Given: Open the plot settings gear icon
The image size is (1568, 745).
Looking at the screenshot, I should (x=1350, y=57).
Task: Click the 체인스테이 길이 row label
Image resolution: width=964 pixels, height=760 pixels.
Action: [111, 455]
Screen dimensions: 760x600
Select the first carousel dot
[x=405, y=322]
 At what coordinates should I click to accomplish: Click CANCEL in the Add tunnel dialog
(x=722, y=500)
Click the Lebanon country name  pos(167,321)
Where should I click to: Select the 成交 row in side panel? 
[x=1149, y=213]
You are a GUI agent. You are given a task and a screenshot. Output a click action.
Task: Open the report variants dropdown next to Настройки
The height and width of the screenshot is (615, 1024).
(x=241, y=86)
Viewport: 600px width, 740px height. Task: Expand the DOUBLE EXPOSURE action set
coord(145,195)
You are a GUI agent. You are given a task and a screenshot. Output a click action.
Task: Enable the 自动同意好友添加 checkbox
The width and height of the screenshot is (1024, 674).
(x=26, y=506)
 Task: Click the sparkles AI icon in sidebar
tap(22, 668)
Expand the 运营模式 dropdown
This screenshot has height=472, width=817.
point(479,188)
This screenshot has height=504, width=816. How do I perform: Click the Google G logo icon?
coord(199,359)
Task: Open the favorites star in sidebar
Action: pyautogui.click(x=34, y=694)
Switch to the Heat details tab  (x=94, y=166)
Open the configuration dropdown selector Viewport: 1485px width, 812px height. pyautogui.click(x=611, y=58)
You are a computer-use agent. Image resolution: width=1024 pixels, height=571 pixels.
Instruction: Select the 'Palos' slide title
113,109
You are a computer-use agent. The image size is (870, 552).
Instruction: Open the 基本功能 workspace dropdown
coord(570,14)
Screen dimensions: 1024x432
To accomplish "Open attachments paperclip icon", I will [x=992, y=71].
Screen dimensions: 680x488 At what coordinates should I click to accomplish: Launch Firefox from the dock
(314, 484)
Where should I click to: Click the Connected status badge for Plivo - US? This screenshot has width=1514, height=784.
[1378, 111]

#### Work order
Please give an exact copy of every entry.

#### Response box
Given: Open the plot settings gear icon
The image size is (1568, 745).
Looking at the screenshot, I should (x=1350, y=57).
Task: Click the 체인스테이 길이 row label
Image resolution: width=964 pixels, height=760 pixels.
Action: [111, 455]
Screen dimensions: 760x600
Select the first carousel dot
[x=405, y=322]
 At what coordinates should I click to accomplish: Click CANCEL in the Add tunnel dialog
(x=722, y=500)
Click the Lebanon country name  pos(167,321)
Where should I click to: Select the 成交 row in side panel? 
[x=1149, y=213]
You are a GUI agent. You are given a task and a screenshot. Output a click action.
Task: Open the report variants dropdown next to Настройки
The height and width of the screenshot is (615, 1024).
(x=241, y=86)
Viewport: 600px width, 740px height. Task: Expand the DOUBLE EXPOSURE action set
coord(145,195)
You are a GUI agent. You are given a task and a screenshot. Output a click action.
Task: Enable the 自动同意好友添加 checkbox
The width and height of the screenshot is (1024, 674).
(x=26, y=506)
 Task: Click the sparkles AI icon in sidebar
tap(22, 668)
Expand the 运营模式 dropdown
This screenshot has height=472, width=817.
point(479,188)
This screenshot has height=504, width=816. How do I perform: Click the Google G logo icon?
coord(199,359)
Task: Open the favorites star in sidebar
Action: pyautogui.click(x=34, y=694)
Switch to the Heat details tab  (x=94, y=166)
Open the configuration dropdown selector Viewport: 1485px width, 812px height. pyautogui.click(x=611, y=58)
You are a computer-use agent. Image resolution: width=1024 pixels, height=571 pixels.
Instruction: Select the 'Palos' slide title
113,109
You are a computer-use agent. The image size is (870, 552).
Instruction: Open the 基本功能 workspace dropdown
coord(570,14)
Screen dimensions: 1024x432
To accomplish "Open attachments paperclip icon", I will [x=992, y=71].
Screen dimensions: 680x488 At what coordinates should I click to accomplish: Launch Firefox from the dock
(314, 484)
Where should I click to: Click the Connected status badge for Plivo - US? This screenshot has width=1514, height=784.
[1378, 111]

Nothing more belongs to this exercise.